Detecting silences and noises in the audio

Hi,
I have created a custom XSLR ASR model using facebook/wav2vec2-xls-r-300m for Turkish.
It can decode audios pretty well.
Previously we have been using kaldi and in our corpus we have some custom tags like <silence> for silence, <noise> for noisy parts in the audio. I wonder how I can achieve this with xlsr?
I have just fine tuned my model with some (around 7K samples) that have and tags in it.

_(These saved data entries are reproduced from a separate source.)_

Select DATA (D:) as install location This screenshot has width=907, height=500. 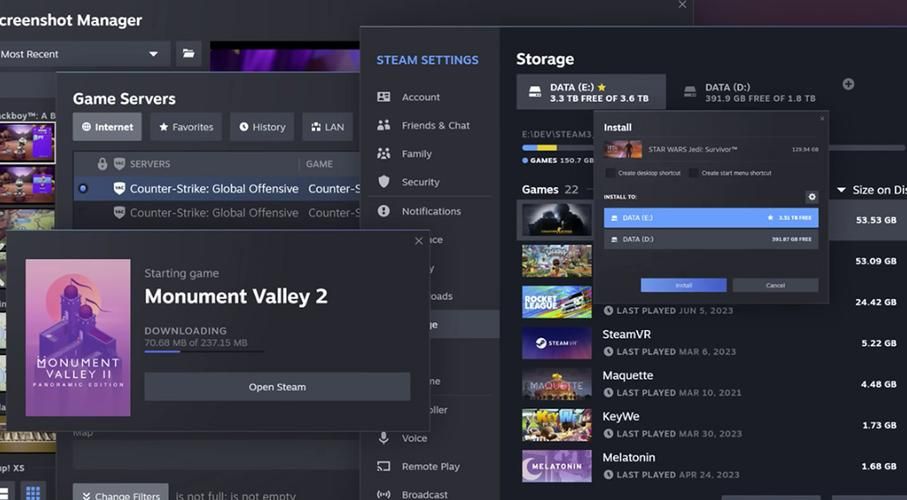click(710, 239)
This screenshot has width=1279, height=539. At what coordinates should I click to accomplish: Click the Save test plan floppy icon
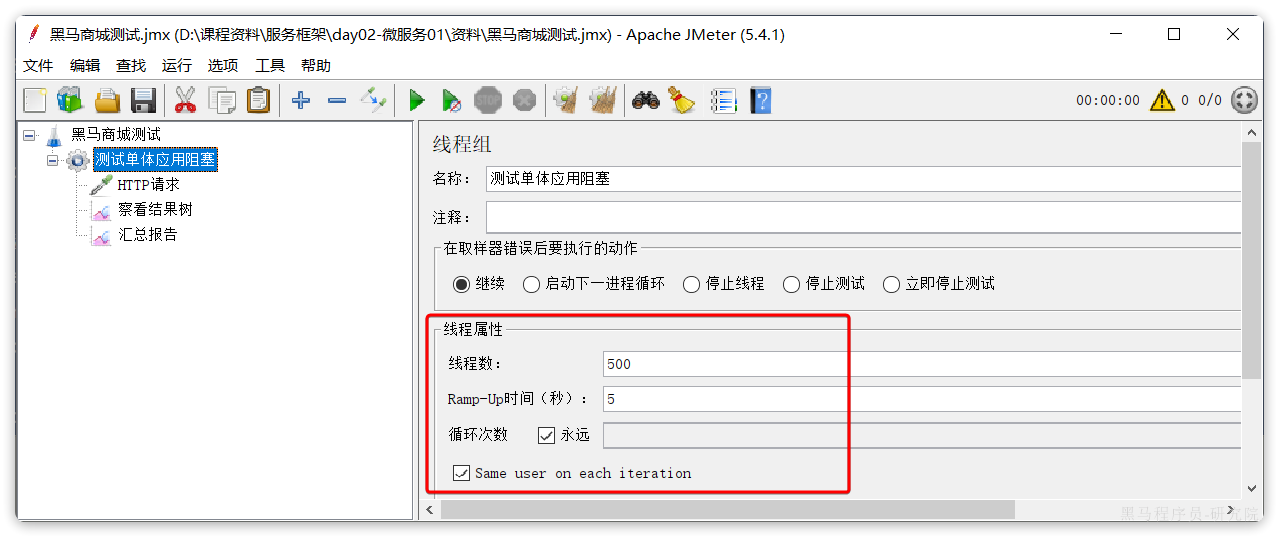pos(144,100)
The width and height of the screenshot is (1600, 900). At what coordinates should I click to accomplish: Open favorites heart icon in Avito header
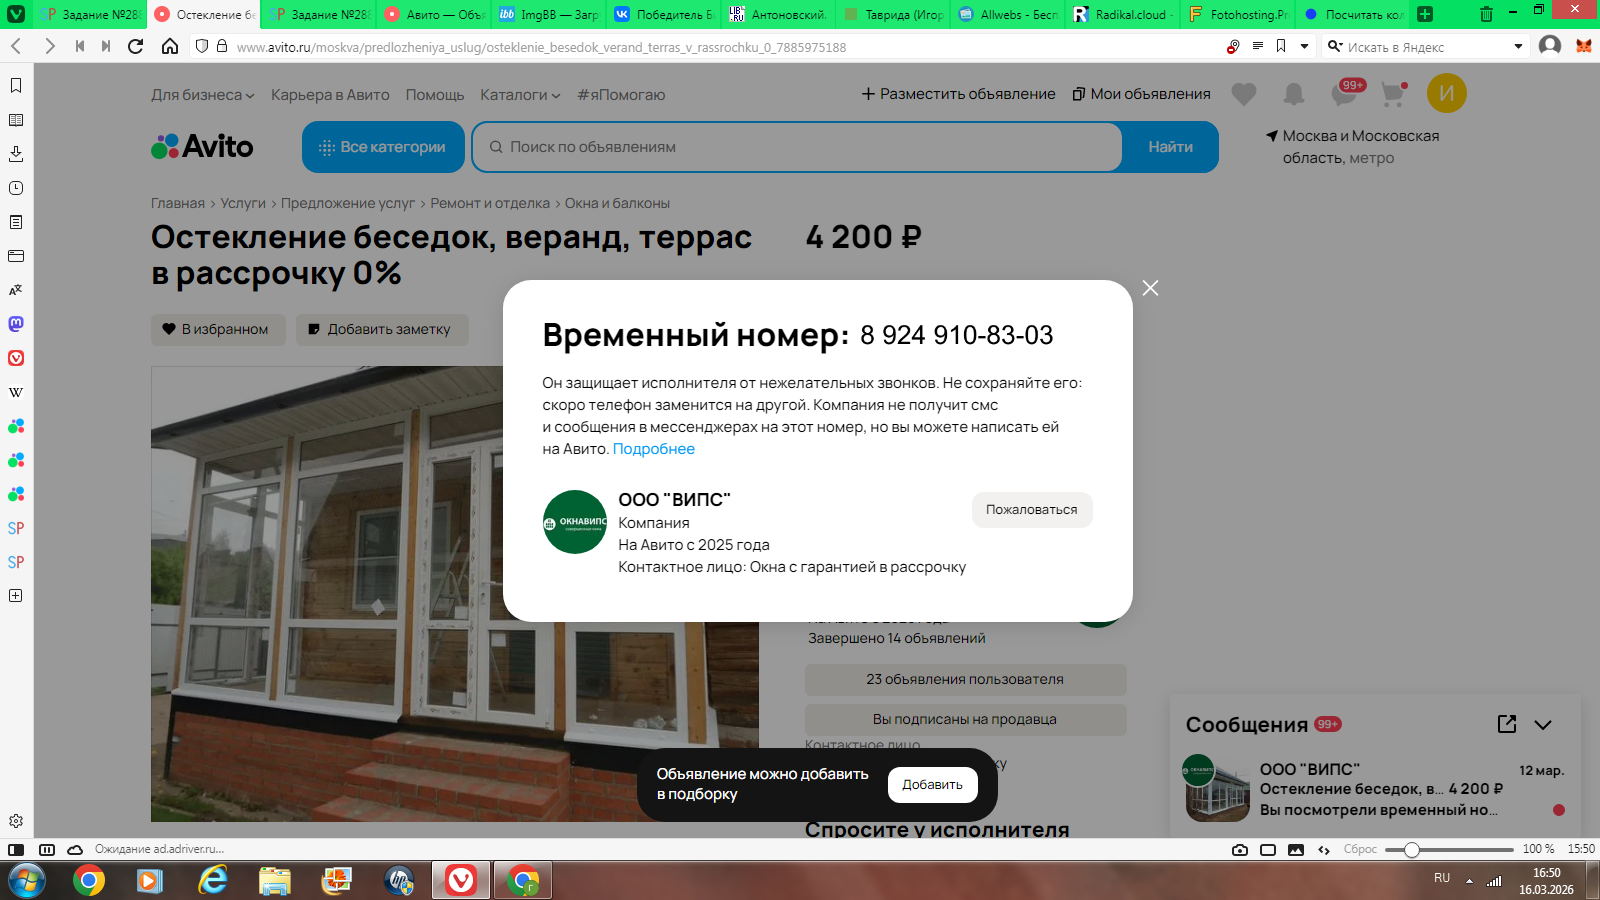coord(1244,94)
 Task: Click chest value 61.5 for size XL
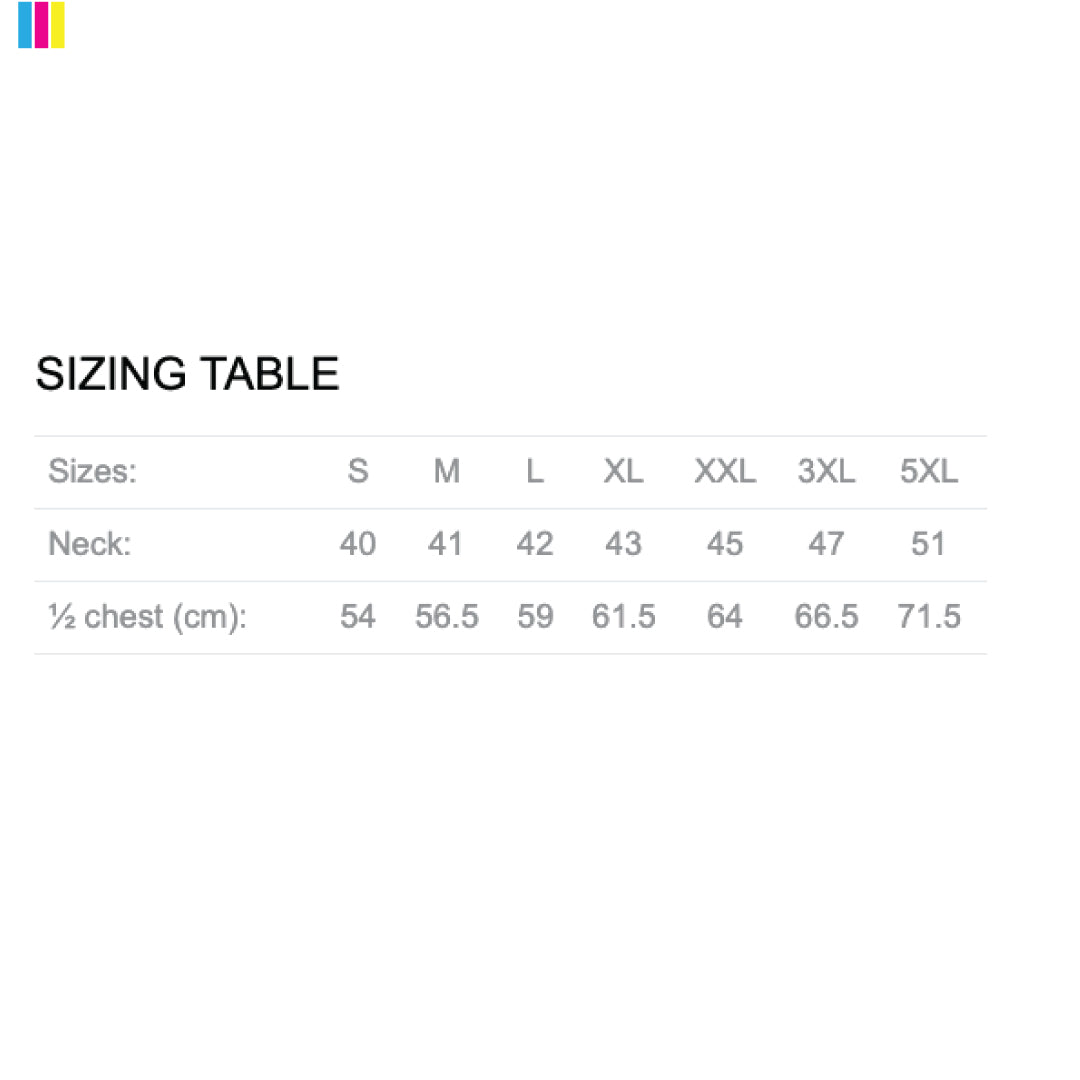pyautogui.click(x=623, y=617)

I added those tags to the vocab and then I started a train.
with the 3rd checkpoint I got the following output for my audio test:

<nsn>w<nsn>e<nsn>ë<nsn>r<nsn>ö<nsn>f<nsn>e<nsn><sil><nsn>o<nsn>e<nsn>r<nsn>ö<nsn>hi<nsn>iv<nsn>p<nsn>m<nsn>ö<nsn>qmp<nsn>pix<nsn>z<nsn>i<nsn>o<nsn>mp<nsn>pi<nsn>v<nsn>m<nsn>ö<nsn>l<nsn>i<nsn>t<nsn>mr<nsn>mî<nsn>m<nsn>ö<nsn>w<nsn>e<nsn>ë<nsn>k<nsn><nsn>ë<nsn>p<nsn>e<nsn>ö<nsn>w<nsn>i<nsn>p<nsn>eq<nsn>p<nsn>ës<nsn>v<nsn>y<nsn>q<nsn>

the ground truth text is: 
 <sil> sayın başkan değerli milletvekilleri hepinizi saygıyla selamlıyorum <sil>
Note:  <sil>  silence tag
          <spn>  speaker noise (like ıııı, eeee, mmm, etc)
           <nsn> non speaker noise (external noise that is generated by external effects (such as : horn sounds, beeps, any non-human sounds)
my new vocab with the tags is: 
 {'a': 1, 'b': 2, 'c': 3, 'd': 4, 'e': 5, 'f': 6, 'g': 7, 'h': 8, 'i': 9, 'j': 10, 'k': 11, 'l': 12, 'm': 13, 'n': 14, 'o': 15, 'p': 16, 'q': 17, 'r': 18, 's': 19, 't': 20, 'u': 21, 'v': 22, 'w': 23, 'x': 24, 'y': 25, 'z': 26, 'â': 27, 'ç': 28, 'ë': 29, 'î': 30, 'ö': 31, 'ü': 32, 'ğ': 33, 'ı': 34, 'ş': 35, '⁇': 36, "'": 37, '[UNK]': 38, '[PAD]': 39, '|': 0, '<sil>': 40, '<spn>': 41, '<nsn>': 42, '<s>': 43, '</s>': 44}

Looks like there is a shift between the actual and the expected results.
Well I can re-map the characters however, I am not sure if I am on the correct path.
I have a few questions that I want to consult with you:
1- Is XLSR (which is based on wav2vec2) is able to detect the silence and noise parts in the given audio and map it correctly with the tags.
e.g:

1.1- really. <sil> well I don't believe <sil>
1.2- <spn>  <nsn>  could you please stop that noise <nsn>

2- Do I need to feed more corpus data with tags for the training in order to over-weigh the previousy given data without tags?
3- Is there a built-in method for detecting silence and noise in the given audios?
4- Should I wait until the new training process progresses untill some 10 - 20 epochs ?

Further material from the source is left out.